Much more frequently they contact each other by phone, email, and social media.
They had been senior associates at BigLaw firms during a Golden Age. Of course, for most law firms, that era is over.
On a conscious level, they perceive their little club as a must for networking, hearing about employment opportunities in and outside law, and getting the dirt on The Enemies, that is, the partners who terminated them. That illusion can be fun. However, the investment of their time rarely pays off in professional progress.
You don't have been Sigmund Freud to notice this: On other levels, they are trying to hold on to what they have made their own golden age. Since then, there has been no professional experience yielding such status, stimulating work, lucrative compensation and feeling of superiority.
What's obvious is that no member of the alumni club has done a reset. Sure, there are law firm jobs here and corporate compliance jobs there. There are consulting assignments as with condo boards.
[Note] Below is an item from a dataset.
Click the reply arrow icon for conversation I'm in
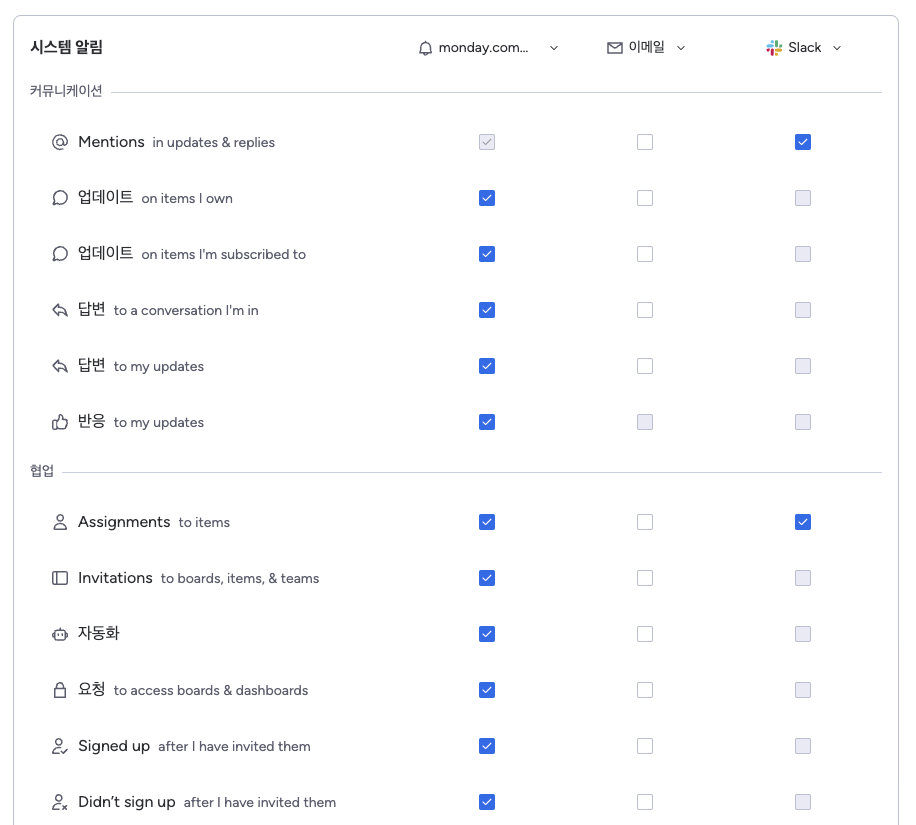 [x=60, y=310]
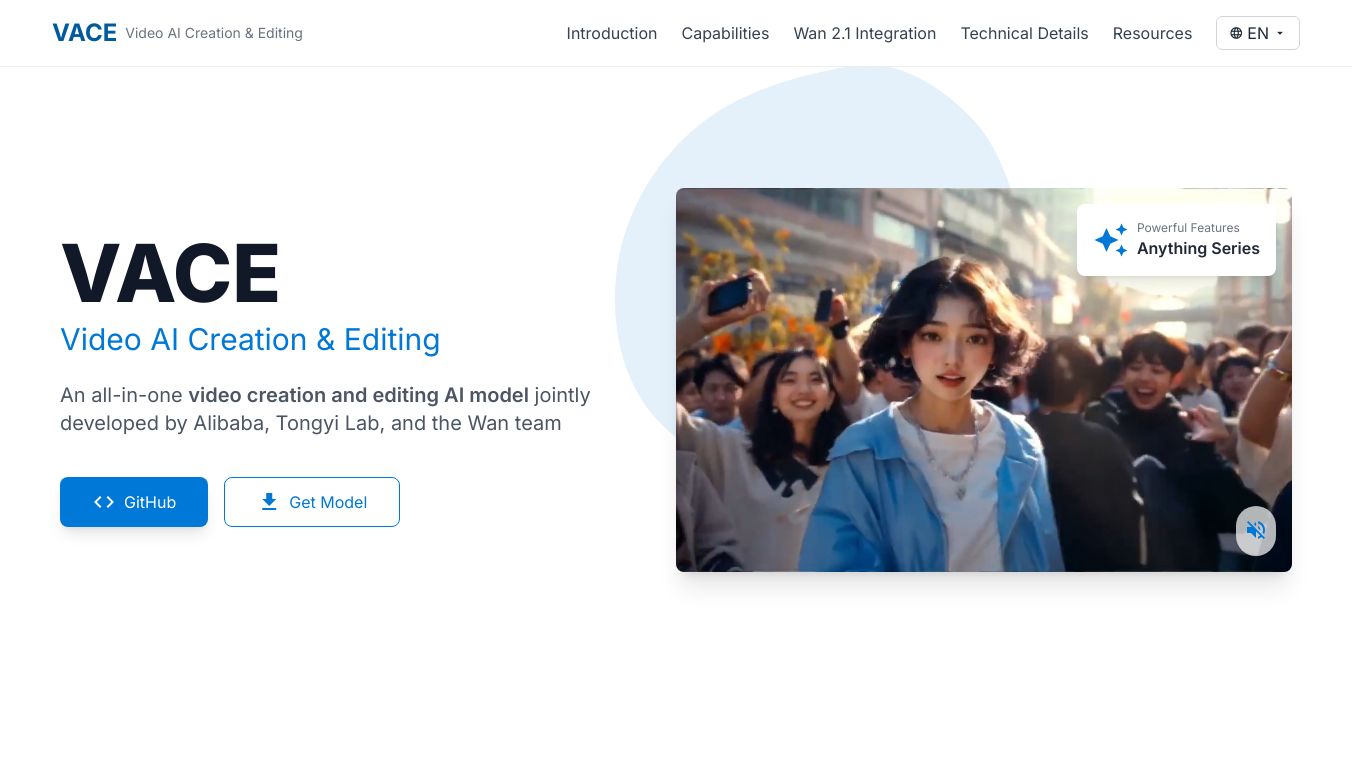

However, no big leap forward. How they recall the past has them hog-tied to a very different world of work. One that is over.
Any executive coach would recommend that they quit this little club. Membership could be classified as downright toxic.
Note: I observe the same dynamics with the Gulf Oil (now Chevron since being taken over) former managers in public affairs. They're quite an active group, even sponsoring meet-ups in Pittsburgh, Pennsylvania, where Gulf headquarters had been located.
They were puzzled when I demanded they remove my name from their email lists. To me, that was a sign of their unawareness that every member was stuck in the past and doomed to underachievement.
Non-members went on to progress to the C-suite in other industries. They are creating new kinds of golden ages in their careers.